How Elon Musk is changing Twitter, from mass layoffs to paid check marks


Elon Musk has only been in charge of Twitter since late October. But already, he’s turned the company and its platform upside down.

In the days after Musk took over, he booted top executives, slashed rank-and-file headcount, pushed engineers to work harder, and began fast-tracking a hodgepodge of potentially revenue-generating features, including charging users to get or keep a verification check mark. Musk also might be getting Twitter into the payments business.

And while Musk didn’t immediately change any of Twitter’s policies against offensive content, in the hours after Musk took over there was a notable surge in hate speech on the app. Some of the users posting felt emboldened by Musk’s “free speech absolutist” attitude, and actively tried to test the limits of what they could say on Twitter under the company’s new leadership. Others have tested the limits of Musk’s free speech stance by making fun of him personally. After a group of verified Twitter users such as comedian Kathy Griffin impersonated Musk by changing their Twitter names, the tech CEO suspended their accounts and tightened the platform’s rules around impersonation.

Many current and former employees, social media academics, and human rights advocates are concerned that Musk could change Twitter for the worse, turning it into an even more intense cesspool of negative content than it already is. But others hope Musk can breathe new life into a platform that was already bleeding its most prolific users and, for years, has struggled to turn a profit.

Here are some of the most significant ways Musk has changed the company so far.

Gutting Twitter’s staff

Musk began his reign as Twitter’s chief by firing top executives. Within hours of the deal closing, CEO Parag Agrawal, CFO Ned Segal, and head of legal policy, trust, and safety Vijaya Gadde were shown the door.

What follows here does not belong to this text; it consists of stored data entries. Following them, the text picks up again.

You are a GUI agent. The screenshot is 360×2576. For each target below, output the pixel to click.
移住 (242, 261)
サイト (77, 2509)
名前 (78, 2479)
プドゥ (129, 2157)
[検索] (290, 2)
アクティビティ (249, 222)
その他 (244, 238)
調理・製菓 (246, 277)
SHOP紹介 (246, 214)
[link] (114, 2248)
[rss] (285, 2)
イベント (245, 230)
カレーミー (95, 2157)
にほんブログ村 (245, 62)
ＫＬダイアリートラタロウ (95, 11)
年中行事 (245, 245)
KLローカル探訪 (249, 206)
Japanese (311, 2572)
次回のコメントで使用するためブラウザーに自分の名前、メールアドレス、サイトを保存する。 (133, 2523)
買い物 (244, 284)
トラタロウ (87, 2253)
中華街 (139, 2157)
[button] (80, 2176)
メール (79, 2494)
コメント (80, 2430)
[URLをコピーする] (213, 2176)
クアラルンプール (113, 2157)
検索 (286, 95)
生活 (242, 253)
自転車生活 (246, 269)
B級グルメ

The week after he took over, Musk continued firing executives, including Twitter’s ad chief, general manager of core tech, and chief marketing officer Leslie Berland (who just a few days earlier sent a cheery note announcing that Musk was visiting the San Francisco offices). He also pulled in more than 50 Tesla engineers to work for Twitter and assembled his own circle of trusted advisers.

Now, Musk is moving on to gutting Twitter’s rank-and-file staff. He has reportedly laid off an estimated 50 percent — upward of 3,700 employees — from the company. Twitter informed its staff that layoffs would happen by 9 am PT on Friday in a company-wide email. By late Thursday evening, several employees told Recode or posted publicly on Twitter that they had already been locked out of their work email and Slack accounts without any formal notice of whether they had been laid off.

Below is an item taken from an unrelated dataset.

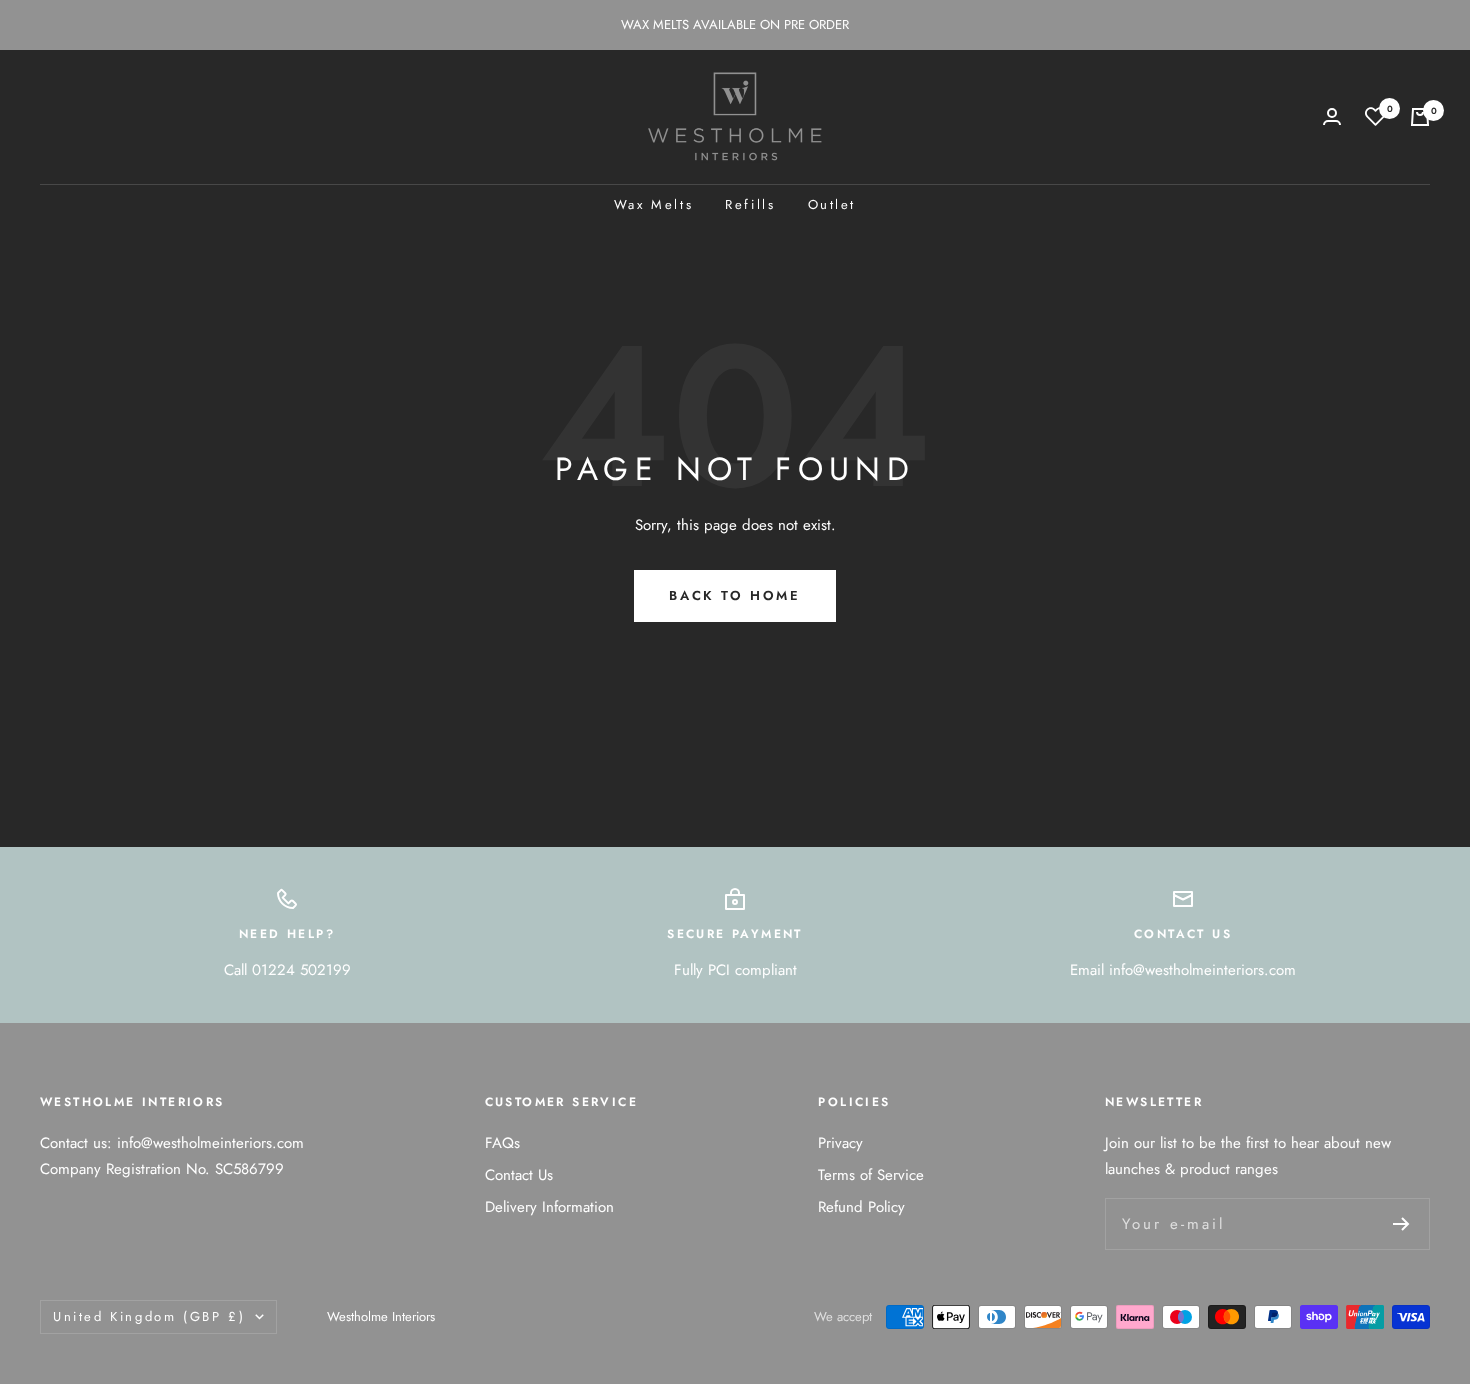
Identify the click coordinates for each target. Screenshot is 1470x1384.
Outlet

These cuts are the largest in Twitter’s history, and several current and former employees Recode spoke with are concerned that as a result Twitter’s operations as a platform could be at risk. Musk has also reportedly planned to slash $1 billion from Twitter’s infrastructure costs, such as server space, according to a report from Reuters, furthering those concerns.

While Musk hasn’t addressed employees directly about the cuts, on Friday afternoon Musk tweeted about the layoffs and discussed them at an investor conference. He framed the layoffs as necessary because before the deal, “Twitter was having pretty serious revenue challenges and cost challenges,” according to the New York Times.

Ahead of the layoffs, some employees were fighting to keep their jobs and prove their value to the company by working on special high-priority projects, many of them at Musk’s direction.

Several Twitter employees told Recode that some colleagues worked 12-hour shifts over the weekend and slept on sofas in the office in order to make Musk’s grueling deadlines.

“We’re trying to shoot our shot,” said one Twitter employee.

But many employees who were pulled into special projects and worked grueling shifts were still laid off, sources told Recode.

One Twitter employee described the morale at the company after the layoffs as low, and said that many colleagues who survived this round of cuts wish they had gotten laid off and gotten severance instead. Twitter is giving many laid-off employees full pay and benefits through at least January, although it’s not clear if this applied to all employees, particularly those outside the US, sources said.

Shortly after the cuts, a group of five employees sued Twitter in a class-action lawsuit, alleging the company failed to notify them of the impending layoffs as required by the federal Worker Adjustment and Retraining Notification Act, or WARN Act, that requires certain employers to give a 60-day notice for mass layoffs in the US.

It seems that Twitter has changed its mind about some employees. The company reportedly asked dozens of recently laid-off employees if they wanted to return to work at the company, according to a report from Bloomberg.

Emboldening the trolls

Musk has said his primary reason for buying Twitter was to make it a haven for free speech. He’s echoed conservatives’ longstanding concerns that Twitter is politically biased against right-wing speech despite the lack of evidence of that bias.

Conservative politicians like former president Donald Trump, Sen. Ted Cruz (R-TX), and Rep. Marjorie Taylor Greene (R-GA) have celebrated Elon Musk’s ownership of Twitter as a major win, with Trump saying he’s happy that Twitter “will no longer be run by Radical Left Lunatics and Maniacs.”

But Musk’s more laissez-faire philosophy on content moderation has also caused another group of people to celebrate: trolls spreading racist, sexist, and otherwise hateful speech.